▶ _What you have to do_
Can you carry on the forum thread about a partner's bad attitude from the point where it stops?

▶ _Page text_
——————
So...what should I do? Do I call him on a bad attitude, or do I keep my mouth shut? What can I do to help him be a happier person in general? Sometimes the bad attitude is draining.


----------



## east2west (Oct 19, 2012)

He is being abusive to you.

Call him on his bad attitude. Do not tolerate it.

Don't keep your mouth shut. This is giving him what he wants.

You will have to train him to cut out the nasty attitude and it will take a while.

My wife and I can both be short tempered and irritable with each other at times. But we both call each other on it and don't tolerate. And we are both getting better with time.


----------



## dormant (Apr 3, 2012)

When I was with my first wife, the mother of my two sons, I recall acting similar to this. The thing is, I was having a EA, and just didn't want to be there with them.


----------



## Rowan (Apr 3, 2012)

My husband was frequently like this. I have years worth of memories of crying children, appalled silences from bystanders, and awkward apologies to family and friends following my husband causing some sort of scene such as you describe in the ornament store.
——————
Stored records:
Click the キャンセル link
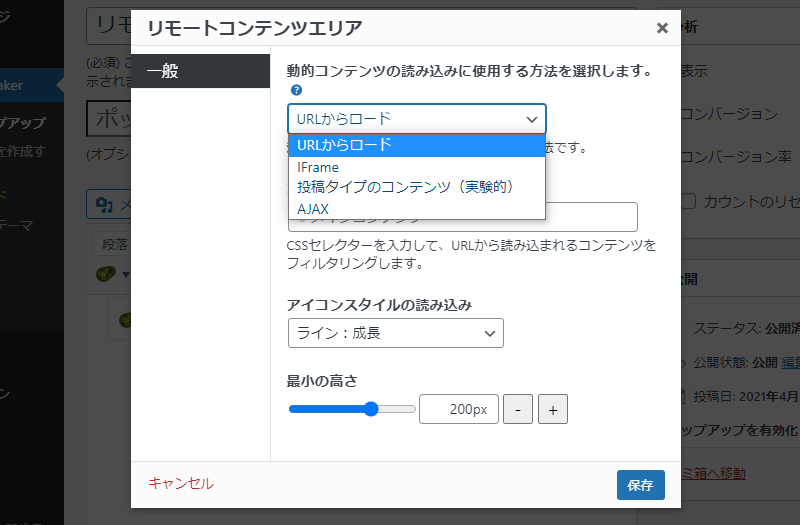This screenshot has width=800, height=525. pos(181,483)
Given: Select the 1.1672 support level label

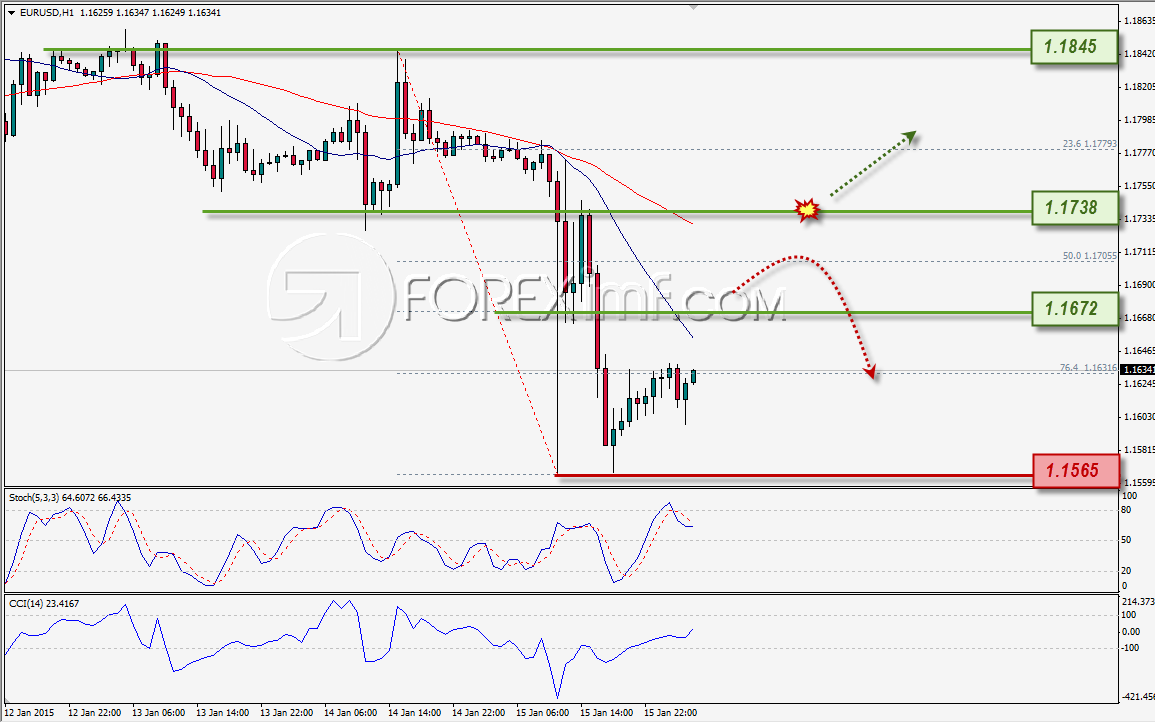Looking at the screenshot, I should [x=1073, y=309].
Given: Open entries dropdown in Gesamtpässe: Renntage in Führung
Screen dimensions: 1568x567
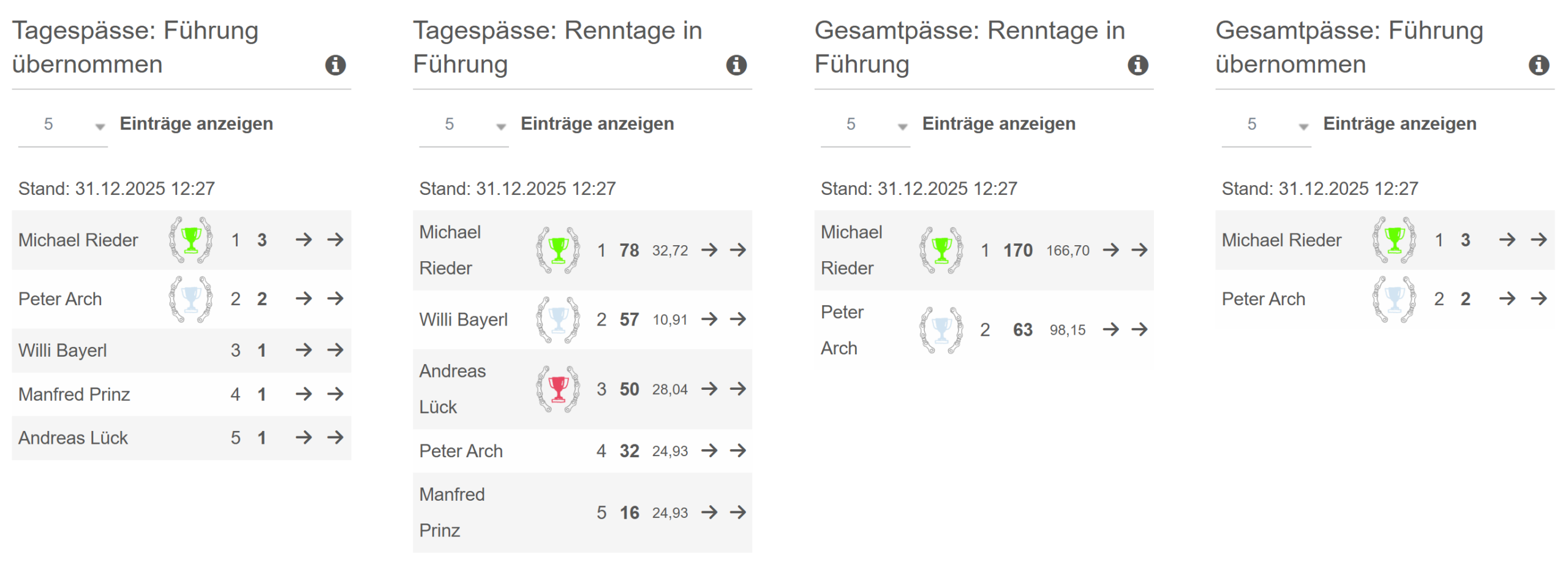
——————
▶ _Task output_
In his case, he wasn't getting the life he felt entitled to. At some point in his mind, I became the reason for that and he became actively engaged in perceiving me as the enemy. If there were a choice between giving me the benefit of the doubt about something and me being stupd/evil/wrong/hateful/the enemy, then I was the latter. Always. Even if it was irrational.

I remember once he blew up at me (full on screaming) for putting his insulated plastic cups in the microwave when I knew full well it would ruin them and was only doing it to be a b!tch to him. The problem was, that I had never microwaved those cups - hadn't even considered it. But in his mind, something was wrong (failing seals on the cups) so therefore I must be not only responsible for it, but actively being malicious. (Seriously, he thinks I'm out to get him and that all I can come up with is damaging the seals on some six year old Tervis mugs?!?! I wasn't sure whether to be more offended by his outburst or by the fact he obviously didn't think I could come up with anything more devious - and, you know, actually harmful - if I really were out to get him. Seriously?) Completely irrational. 

And yes, he was having an affair the entire time.


----------



## kag123 (Feb 6, 2012)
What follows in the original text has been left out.